Dua alasan pertama (rendahnya perdagangan internasional dan utang) sebetulnya menunjukkan Indonesia terisolasi dari perekonomian dunia. Kalau ekonomi global mulai bergerak, kenaikan ekspor Indonesia juga akan terbatas. Jika ekonomi dunia mulai menggeliat, perusahaan dalam negeri tetap hanya mempunyai akses terbatas atas kredit investasi dan modal kerja di luar negeri. Artinya, kita akan ketinggalan dibanding negara tetangga dalam melalukan ekspansi.

Selain itu, rendahnya exposure Indonesia atas utang luar negeri sebetulnya bisa dilihat dari kacamata lain. Indonesia gagal meyakinkan perbankan luar negeri untuk memberikan kredit ke para pelaku ekonomi di Indonesia.

Kenaikan konsumsi yang mendominasi perekonomian kebanyakan distimulasi oleh kredit konsumsi. Jika pertumbuhan kredit konsumsi lebih tinggi dari kredit investasi, pergerakan perekonomian hanya bisa bertahan dalam jangka pendek.

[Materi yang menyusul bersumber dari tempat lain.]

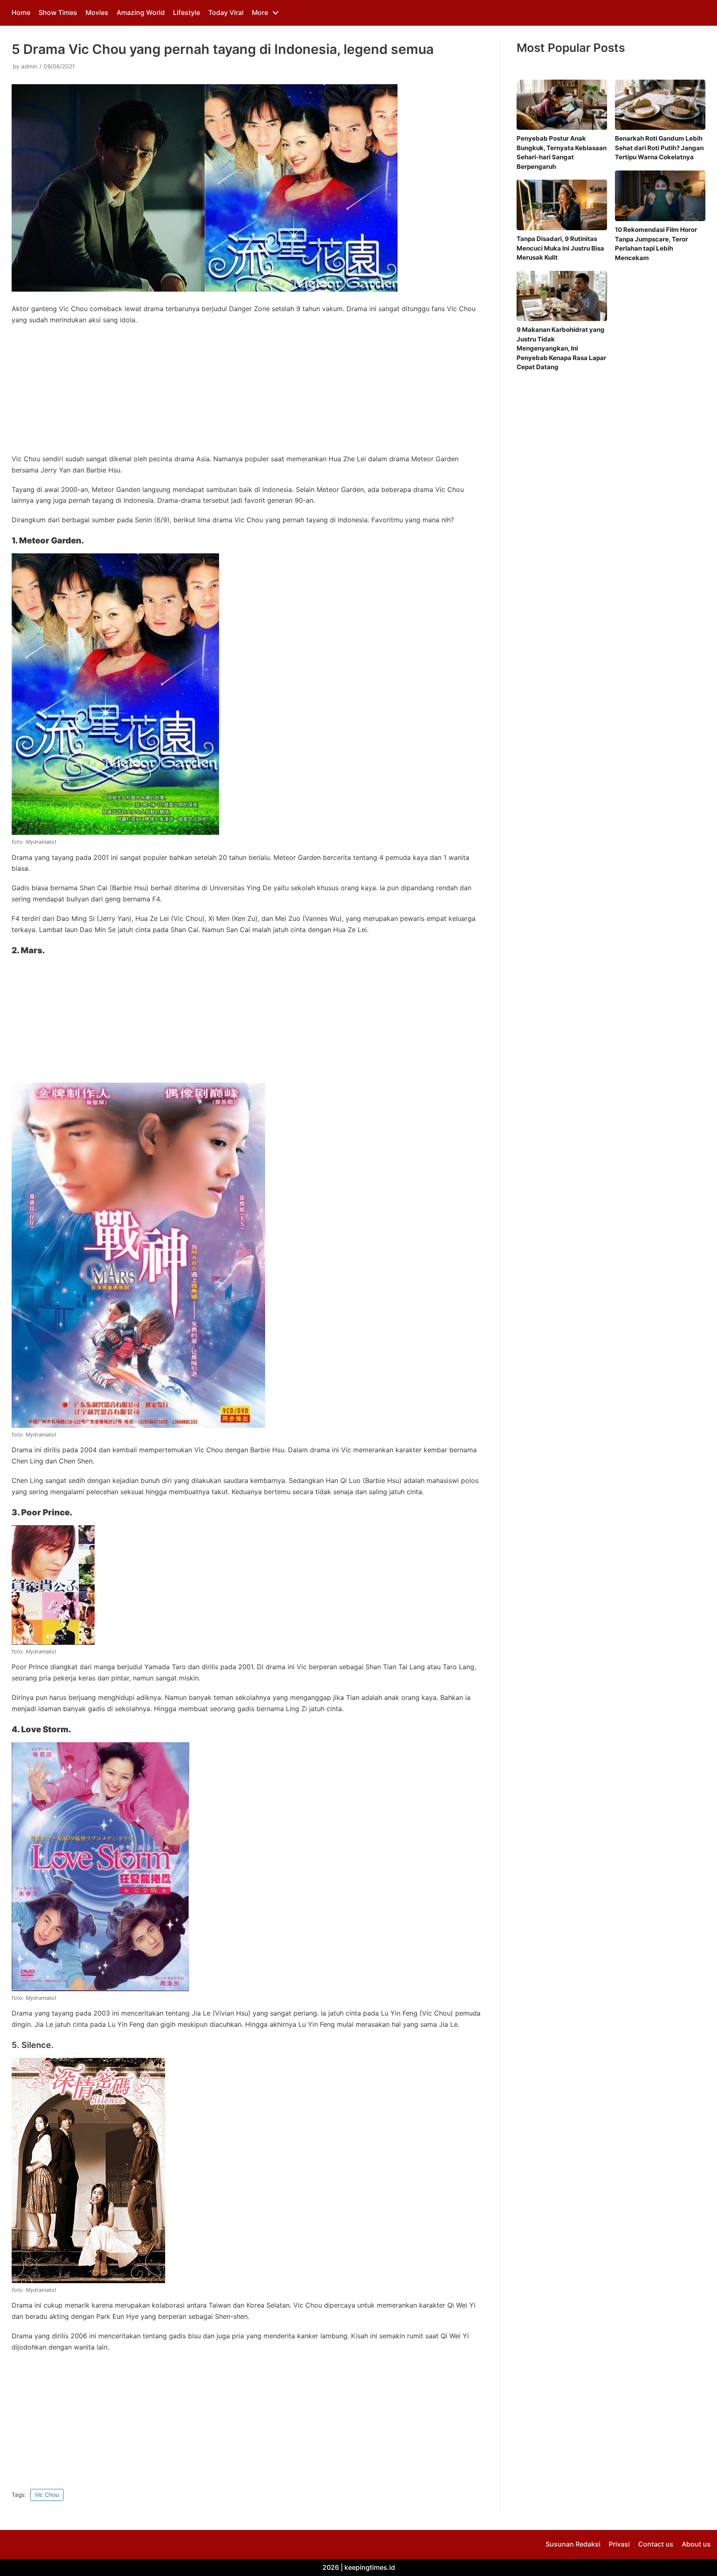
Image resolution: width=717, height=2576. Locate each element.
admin (29, 66)
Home (21, 12)
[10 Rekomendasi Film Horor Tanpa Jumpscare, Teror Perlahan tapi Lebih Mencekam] (660, 195)
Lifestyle (186, 12)
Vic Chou (47, 2494)
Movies (96, 12)
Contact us (655, 2544)
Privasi (619, 2544)
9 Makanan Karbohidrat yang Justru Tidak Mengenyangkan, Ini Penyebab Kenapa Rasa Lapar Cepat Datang (561, 348)
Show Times (58, 12)
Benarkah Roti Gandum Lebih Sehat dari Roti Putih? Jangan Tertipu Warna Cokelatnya (659, 147)
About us (696, 2544)
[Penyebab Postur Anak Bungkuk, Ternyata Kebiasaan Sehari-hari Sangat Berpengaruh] (562, 105)
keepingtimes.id (369, 2567)
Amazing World (141, 12)
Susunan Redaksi (573, 2544)
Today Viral (226, 12)
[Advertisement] (247, 392)
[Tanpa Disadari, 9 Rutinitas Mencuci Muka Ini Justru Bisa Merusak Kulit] (562, 205)
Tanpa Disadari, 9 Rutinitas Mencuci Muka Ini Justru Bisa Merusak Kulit (560, 248)
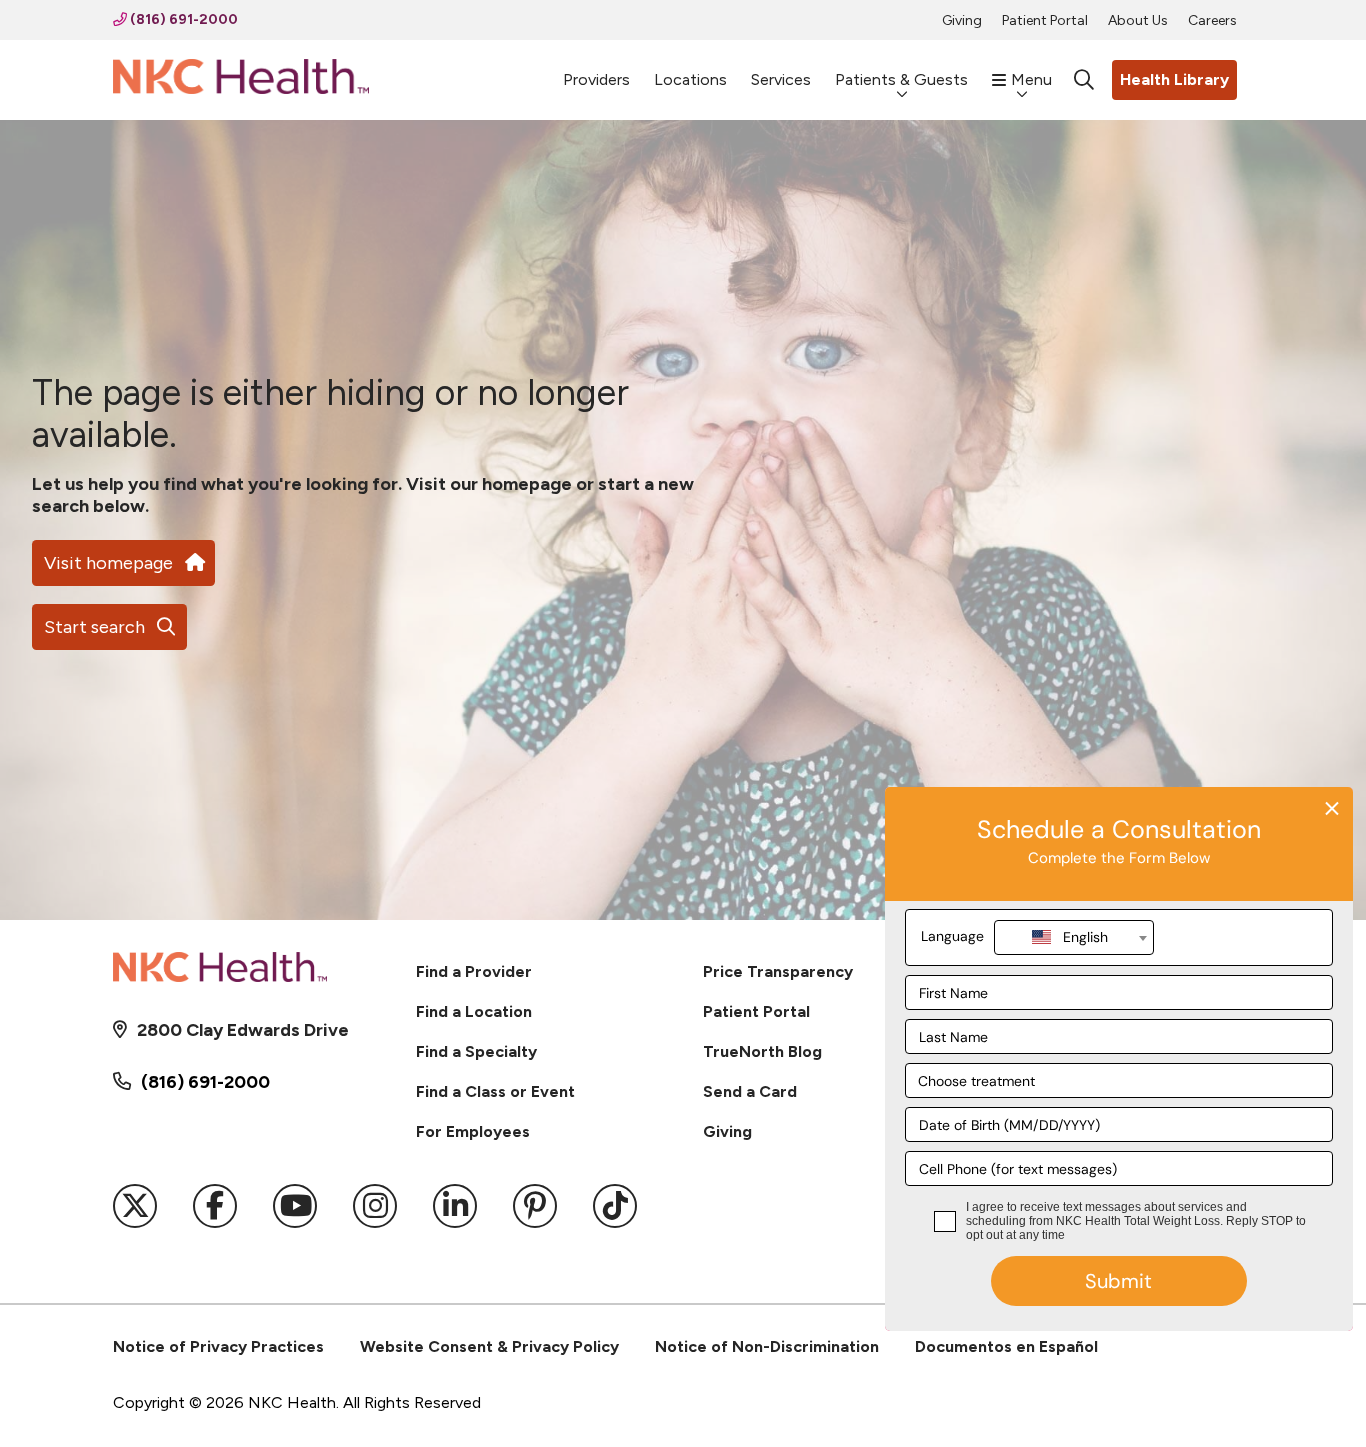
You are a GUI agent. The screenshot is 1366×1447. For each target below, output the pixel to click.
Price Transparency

Jangan lupa, perbankan Indonesia sudah mengalami masa sulit yang cukup lama meningkatkan pertumbuhan kredit walau dalam keadaan ekonomi normal. Sekali lagi saat konjungtur ekonomi global sudah mulai meningkat, belanja konsumen tidak akan cukup mendorong ekonomi nasional.

Dana cadangan yang tersedia sebetulnya bisa disebut kegagalan pemerintah dalam melaksanakan tugas belanja negara, dan kegagalan ini sudah terjadi puluhan tahun. Rendahnya penyerapan belanja negara sudah menjadi isu rutin dalam rapat Kabinet SBY. Nah yang hebat, kegagalan itu sekarang menjadi sesuatu yang baik karena akan membantu Indonesia melawan kelesuan ekonomi dunia.

Tanpa ada maksud menurunkan kebanggaan atas kinerja ekonomi Indonesia saat ini, janganlah kita lupa keberhasilan ini sebetulnya disebabkan karena kegagalan dan kelemahan yang terjadi di Indonesia. Aneh? Tetapi itu kenyataannya.
Walaupun begitu, prestasi sekarang seharusnya menjadi kesempatan untuk memperbaiki kegagalan dan kelamahan yang lalu, biar kita tidak lagi ke­tinggalan kereta.